PROBLEM DESCRIPTION: In the material below, find the line with "You are a computer-use agent. The" and the line with "Task: Select the small photo thumbnail", then output those two lines and every line between them, exactly.

RECORDS FOR PROCESSING:
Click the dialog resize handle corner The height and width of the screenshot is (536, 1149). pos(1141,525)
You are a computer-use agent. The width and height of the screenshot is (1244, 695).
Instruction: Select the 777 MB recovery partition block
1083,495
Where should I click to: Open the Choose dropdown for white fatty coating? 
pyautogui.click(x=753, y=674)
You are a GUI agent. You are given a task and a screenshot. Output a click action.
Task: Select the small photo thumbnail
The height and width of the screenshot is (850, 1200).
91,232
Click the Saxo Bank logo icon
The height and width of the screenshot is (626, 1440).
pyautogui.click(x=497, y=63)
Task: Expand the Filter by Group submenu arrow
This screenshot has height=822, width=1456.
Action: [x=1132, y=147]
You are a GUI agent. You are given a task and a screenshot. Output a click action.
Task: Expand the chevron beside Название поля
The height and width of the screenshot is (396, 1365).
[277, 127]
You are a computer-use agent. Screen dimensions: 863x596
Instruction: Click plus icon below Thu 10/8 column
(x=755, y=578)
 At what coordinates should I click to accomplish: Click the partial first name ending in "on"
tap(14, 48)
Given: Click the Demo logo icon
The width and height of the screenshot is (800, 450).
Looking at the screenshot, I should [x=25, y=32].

RESULT OF THE TASK:
You are a computer-use agent. The width and height of the screenshot is (1244, 695).
Instruction: Select the 777 MB recovery partition block
1083,495
Where should I click to: Open the Choose dropdown for white fatty coating? 
pyautogui.click(x=753, y=674)
You are a GUI agent. You are given a task and a screenshot. Output a click action.
Task: Select the small photo thumbnail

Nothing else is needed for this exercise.